#### BRIEF:
Within the entries that follow, show each line where the word "dropdown" occurs.

#### RECORDS:
-.-.-

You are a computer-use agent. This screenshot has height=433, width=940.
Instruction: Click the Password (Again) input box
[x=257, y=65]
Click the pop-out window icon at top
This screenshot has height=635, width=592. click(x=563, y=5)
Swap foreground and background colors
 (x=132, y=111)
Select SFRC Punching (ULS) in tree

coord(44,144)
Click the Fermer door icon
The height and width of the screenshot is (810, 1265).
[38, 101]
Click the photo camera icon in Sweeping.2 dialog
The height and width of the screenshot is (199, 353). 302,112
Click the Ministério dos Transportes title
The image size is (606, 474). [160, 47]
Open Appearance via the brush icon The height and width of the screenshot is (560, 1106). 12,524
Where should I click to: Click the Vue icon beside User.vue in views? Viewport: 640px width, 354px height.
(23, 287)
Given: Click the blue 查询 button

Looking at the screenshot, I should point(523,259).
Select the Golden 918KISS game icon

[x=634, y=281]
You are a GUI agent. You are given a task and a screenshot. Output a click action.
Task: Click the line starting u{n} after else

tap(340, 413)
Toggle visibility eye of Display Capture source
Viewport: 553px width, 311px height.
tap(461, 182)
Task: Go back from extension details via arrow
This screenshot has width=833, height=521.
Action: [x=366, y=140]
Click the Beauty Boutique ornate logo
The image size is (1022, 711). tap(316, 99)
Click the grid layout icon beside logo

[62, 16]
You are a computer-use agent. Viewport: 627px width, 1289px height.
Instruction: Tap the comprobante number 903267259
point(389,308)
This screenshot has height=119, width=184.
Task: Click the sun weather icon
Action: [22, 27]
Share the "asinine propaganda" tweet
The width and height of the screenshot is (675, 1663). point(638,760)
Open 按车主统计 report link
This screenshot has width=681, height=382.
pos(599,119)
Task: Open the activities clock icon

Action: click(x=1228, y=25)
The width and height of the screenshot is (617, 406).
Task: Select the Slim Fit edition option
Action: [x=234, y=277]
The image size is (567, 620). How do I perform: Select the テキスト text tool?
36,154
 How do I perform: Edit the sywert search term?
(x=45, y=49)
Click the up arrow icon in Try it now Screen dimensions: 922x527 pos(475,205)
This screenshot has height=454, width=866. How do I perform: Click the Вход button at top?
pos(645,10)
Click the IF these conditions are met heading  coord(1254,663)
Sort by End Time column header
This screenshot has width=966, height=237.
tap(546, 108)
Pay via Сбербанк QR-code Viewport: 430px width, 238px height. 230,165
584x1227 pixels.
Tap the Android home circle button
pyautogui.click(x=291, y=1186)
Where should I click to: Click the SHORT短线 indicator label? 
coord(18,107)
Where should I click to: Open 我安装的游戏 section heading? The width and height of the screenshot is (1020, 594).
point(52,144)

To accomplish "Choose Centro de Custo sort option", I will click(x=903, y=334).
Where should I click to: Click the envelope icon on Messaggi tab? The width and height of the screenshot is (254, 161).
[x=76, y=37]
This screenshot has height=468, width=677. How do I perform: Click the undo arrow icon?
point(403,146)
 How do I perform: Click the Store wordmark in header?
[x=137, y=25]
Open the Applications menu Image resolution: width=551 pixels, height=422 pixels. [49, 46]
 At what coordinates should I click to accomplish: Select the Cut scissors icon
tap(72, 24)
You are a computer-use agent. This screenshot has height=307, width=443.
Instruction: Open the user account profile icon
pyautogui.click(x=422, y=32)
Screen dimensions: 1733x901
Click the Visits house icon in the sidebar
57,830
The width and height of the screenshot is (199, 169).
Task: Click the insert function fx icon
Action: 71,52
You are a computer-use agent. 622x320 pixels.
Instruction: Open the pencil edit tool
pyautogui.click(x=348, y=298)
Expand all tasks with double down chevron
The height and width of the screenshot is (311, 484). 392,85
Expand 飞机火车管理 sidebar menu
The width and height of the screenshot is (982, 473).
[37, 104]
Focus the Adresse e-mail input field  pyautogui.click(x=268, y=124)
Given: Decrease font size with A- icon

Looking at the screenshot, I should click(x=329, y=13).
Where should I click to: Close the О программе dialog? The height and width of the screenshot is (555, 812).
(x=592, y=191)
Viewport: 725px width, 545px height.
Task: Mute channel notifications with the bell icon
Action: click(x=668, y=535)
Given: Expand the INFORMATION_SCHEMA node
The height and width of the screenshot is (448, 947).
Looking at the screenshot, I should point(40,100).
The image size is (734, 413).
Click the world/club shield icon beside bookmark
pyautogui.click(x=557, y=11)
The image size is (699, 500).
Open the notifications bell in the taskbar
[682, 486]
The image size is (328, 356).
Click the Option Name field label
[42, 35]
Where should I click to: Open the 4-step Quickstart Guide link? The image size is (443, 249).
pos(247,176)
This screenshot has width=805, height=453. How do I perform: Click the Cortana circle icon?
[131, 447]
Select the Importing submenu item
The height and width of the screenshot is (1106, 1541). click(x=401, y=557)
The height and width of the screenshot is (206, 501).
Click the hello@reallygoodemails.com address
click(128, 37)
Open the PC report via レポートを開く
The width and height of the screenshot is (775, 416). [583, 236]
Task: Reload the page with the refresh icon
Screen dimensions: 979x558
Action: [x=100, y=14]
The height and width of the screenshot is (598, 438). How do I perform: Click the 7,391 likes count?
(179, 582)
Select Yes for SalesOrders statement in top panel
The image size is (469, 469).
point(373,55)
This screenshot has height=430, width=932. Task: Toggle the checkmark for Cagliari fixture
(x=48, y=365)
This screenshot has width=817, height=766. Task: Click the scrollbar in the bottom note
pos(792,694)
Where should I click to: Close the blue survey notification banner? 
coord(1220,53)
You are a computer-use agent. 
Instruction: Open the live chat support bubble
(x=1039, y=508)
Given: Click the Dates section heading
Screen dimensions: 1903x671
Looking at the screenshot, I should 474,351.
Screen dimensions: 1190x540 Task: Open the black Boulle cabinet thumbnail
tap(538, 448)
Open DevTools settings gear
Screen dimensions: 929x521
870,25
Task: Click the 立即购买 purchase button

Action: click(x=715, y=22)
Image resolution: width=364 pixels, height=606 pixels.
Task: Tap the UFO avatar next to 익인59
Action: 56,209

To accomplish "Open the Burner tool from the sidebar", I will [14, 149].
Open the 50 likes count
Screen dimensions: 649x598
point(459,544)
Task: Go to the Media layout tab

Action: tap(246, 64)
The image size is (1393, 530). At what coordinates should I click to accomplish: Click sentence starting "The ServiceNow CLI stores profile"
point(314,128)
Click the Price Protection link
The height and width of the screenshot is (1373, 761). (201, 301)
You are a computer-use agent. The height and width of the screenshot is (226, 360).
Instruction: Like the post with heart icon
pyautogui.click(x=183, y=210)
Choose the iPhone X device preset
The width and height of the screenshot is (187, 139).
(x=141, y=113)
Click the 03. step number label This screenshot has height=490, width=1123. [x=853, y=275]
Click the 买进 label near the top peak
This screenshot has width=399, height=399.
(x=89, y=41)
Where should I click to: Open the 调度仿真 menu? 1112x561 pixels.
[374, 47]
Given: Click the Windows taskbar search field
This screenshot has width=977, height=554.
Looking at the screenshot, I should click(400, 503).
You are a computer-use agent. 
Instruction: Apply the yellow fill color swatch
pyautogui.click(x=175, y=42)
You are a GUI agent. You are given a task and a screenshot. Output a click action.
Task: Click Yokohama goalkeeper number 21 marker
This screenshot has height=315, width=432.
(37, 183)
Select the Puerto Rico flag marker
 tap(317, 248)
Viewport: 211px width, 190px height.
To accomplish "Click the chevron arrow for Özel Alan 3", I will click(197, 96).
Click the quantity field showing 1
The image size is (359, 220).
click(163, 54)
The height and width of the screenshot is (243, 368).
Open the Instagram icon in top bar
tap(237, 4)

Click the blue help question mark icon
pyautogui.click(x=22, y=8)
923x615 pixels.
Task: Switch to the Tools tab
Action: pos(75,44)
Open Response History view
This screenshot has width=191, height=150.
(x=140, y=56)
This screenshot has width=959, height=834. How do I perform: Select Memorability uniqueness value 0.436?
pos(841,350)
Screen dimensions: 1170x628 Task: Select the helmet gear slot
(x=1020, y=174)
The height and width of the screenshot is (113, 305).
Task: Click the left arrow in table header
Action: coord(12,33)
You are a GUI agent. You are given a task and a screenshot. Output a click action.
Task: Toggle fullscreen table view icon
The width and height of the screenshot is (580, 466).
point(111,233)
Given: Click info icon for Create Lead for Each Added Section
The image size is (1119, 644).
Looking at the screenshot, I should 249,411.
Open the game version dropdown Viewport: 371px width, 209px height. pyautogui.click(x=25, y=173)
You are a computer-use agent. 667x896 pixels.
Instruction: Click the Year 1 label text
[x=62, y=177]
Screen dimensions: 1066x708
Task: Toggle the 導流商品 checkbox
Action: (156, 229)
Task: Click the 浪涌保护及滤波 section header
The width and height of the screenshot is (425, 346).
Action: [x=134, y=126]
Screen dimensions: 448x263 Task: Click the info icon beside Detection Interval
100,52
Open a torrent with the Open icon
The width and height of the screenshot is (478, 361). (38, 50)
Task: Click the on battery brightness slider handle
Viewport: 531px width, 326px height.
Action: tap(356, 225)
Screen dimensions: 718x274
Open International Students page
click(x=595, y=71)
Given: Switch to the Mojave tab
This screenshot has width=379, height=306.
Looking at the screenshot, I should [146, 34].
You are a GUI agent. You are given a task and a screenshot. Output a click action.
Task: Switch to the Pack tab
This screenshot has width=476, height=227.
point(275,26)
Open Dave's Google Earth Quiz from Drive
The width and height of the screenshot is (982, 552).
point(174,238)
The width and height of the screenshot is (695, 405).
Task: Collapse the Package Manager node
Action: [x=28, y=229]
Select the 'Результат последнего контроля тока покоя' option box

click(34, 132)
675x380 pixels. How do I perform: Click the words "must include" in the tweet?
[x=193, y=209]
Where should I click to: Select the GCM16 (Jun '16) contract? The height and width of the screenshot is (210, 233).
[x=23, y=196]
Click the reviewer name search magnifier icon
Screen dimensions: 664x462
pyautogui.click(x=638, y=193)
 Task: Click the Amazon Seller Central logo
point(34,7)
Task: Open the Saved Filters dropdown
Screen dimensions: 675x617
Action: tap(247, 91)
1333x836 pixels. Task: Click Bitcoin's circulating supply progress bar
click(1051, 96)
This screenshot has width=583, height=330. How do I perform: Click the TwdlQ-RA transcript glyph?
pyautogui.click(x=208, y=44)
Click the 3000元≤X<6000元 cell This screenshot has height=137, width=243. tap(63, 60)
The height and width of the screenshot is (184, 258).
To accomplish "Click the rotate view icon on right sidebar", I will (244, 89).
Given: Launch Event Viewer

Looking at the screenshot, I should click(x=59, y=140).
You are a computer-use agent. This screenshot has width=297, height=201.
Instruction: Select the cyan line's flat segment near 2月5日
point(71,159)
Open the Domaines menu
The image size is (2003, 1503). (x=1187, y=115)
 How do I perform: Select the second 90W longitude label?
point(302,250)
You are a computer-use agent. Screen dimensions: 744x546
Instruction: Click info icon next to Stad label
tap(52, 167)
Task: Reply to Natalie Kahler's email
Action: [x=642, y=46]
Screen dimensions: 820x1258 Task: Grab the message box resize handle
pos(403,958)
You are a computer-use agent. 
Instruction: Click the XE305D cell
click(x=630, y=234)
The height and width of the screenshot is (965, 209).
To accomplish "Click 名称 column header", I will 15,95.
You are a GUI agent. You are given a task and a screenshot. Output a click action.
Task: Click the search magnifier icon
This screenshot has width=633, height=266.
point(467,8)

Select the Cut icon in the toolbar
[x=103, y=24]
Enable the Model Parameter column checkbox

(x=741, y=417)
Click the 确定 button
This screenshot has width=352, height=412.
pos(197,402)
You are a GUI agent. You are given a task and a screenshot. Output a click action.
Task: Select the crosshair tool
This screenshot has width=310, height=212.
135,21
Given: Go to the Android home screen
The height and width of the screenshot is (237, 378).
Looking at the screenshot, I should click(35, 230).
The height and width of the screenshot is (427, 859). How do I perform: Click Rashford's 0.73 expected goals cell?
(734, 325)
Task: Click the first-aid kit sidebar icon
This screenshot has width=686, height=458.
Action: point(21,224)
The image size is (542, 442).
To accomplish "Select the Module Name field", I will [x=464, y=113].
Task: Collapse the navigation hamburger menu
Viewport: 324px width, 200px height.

-.-.-

#### TASK OUTPUT:
Open the game version dropdown Viewport: 371px width, 209px height. pyautogui.click(x=25, y=173)
Task: Open the Saved Filters dropdown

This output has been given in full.